- Politics and Social Issues»
Boat hulls, although variously shaped, have only two basic designs: the displacement hull and the planing hull. Any boat lying at rest in the water displaces, or moves aside, an amount of water equal in weight to the weight of the boat. A boat that displaces the same amount of water when moving through the water is called a displacement boat. This type of boat, usually having a curved keel and a narrow stern, actually plows through the water.
The planing hull acts like the displacement hull while it is at rest or moving slowly through the water. However, the faster it moves, the higher it rises until it finally skims lightly over the surface. Many runabouts and all racing craft are of this design.
Conventional hull bottoms are of three general shapes: round, V, and flat. Sometimes two bottom shapes are combined in one boat. This is especially common in runabouts and power cruisers, where the shape forward may be round or V and the shape aft may be almost flat.
In recent years, boat designers have adapted the Polynesian multihull principle. Boats of this design, called catamarans, have two long, narrow hulls parallel to each other and joined by a solid deck structure. The passage of air between the deck and the water surface provides an unusually smooth ride. The separation of the hulls reduces the chances of capsizing, and their narrowness increases the speed.
The methods of constructing wooden boats have changed very little. The three basic methods are carvel-planked: lapstrake, or clinker-built; and strip-planked. In carvel-planked boats the planks are laid edge to edge over wooden frames, or ribs, attached to the keel. The seams are caulked with cotton and putty. In lapstrake boats the plank edges are lapped and fastened through the joint, providing a strong hull of relatively light weight. In strip-planked boats, long, narrow strips of wood are fastened vertically to one another and to the frame. The seams are reinforced with waterproof glue for greater strength and tightness.
The development of waterproof marine plywood has made possible the construction of a different type of wooden boat. The use of plywood panels has simplified boatbuilding because it requires a minimum of framing and fewer seams. However, because of the lightness of the plywood, the gunwales and various joints must be strengthened. Molded plywood boats are made over a form by gluing and clamping together and then by heat-curing several layers of crisscross wooden plies. This method of construction provides each boat with a strong hull that has a minimum of framing.
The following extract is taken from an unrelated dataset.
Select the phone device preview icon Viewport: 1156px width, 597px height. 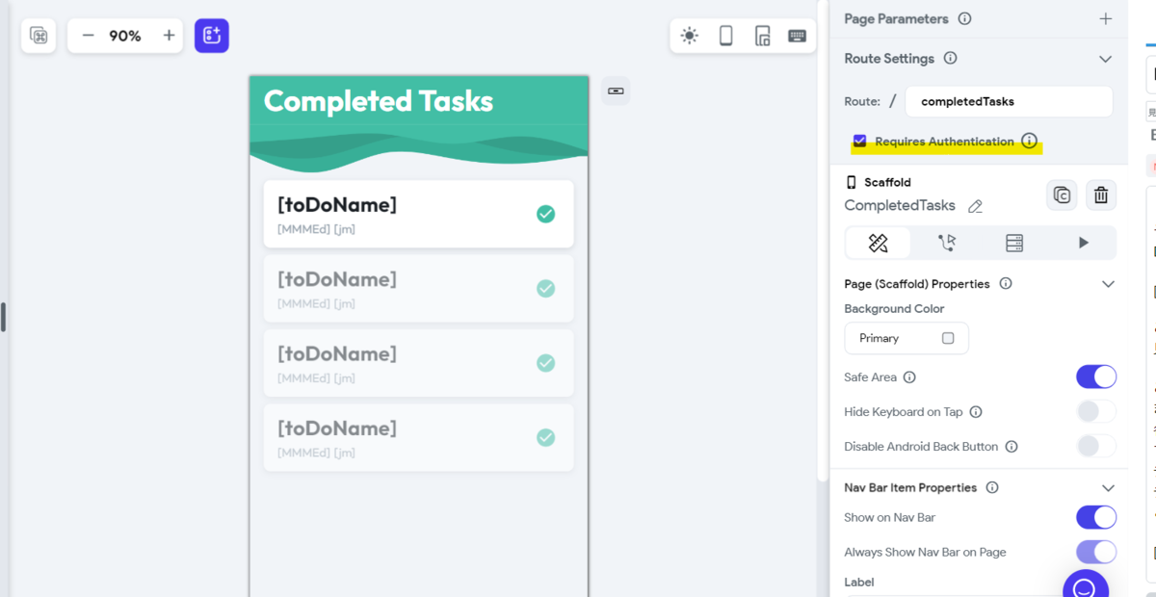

Aluminum boats are light, durable, and corrosion-resistant. Most of them are riveted; some are welded; and some are stretch-formed over molds and jigs, with plastic-sealed seams. Because small aluminum boats are easily transported on the roof of a car or by trailer and require almost no upkeep, they have become extremely popular.
Another new material, fiber glass, can be molded into almost any shape. The fiber glass is combined with liquid resin under heat and pressure to form a one-piece, leakproof hull, which is durable and resists marine borers and rot. Most fiber glass boats do not require frequent painting, since the color is usually added to the resin or to the final gel coat.
Some boats are constructed of two or more materials, such as plywood sides and bottom protected by an outer coating of fiber glass.
Materials such as aluminum, plywood, and fiber glass have reduced the work and cost of maintaining a boat in good condition. All engines, however, should undergo cleanings and checkups at the beginning and end of each boating season. Paint and varnish finishes must be touched up or redone to preserve the basic material of the boat. A good anti-fouling bottom paint is an absolute must for any boat kept in salt water during the boating season. Lines, horns, lights, and other equipment should be inspected periodically.
In storing a boat for the winter, it is essential that the weight of the boat be properly supported both fore and aft to prevent warping of the hull. Proper ventilation will help to prevent mildew or dry rot. Most trailers are suitable for winter storage of small boats. A covering tarpaulin will protect a boat against inclement weather and will also provide ventilation.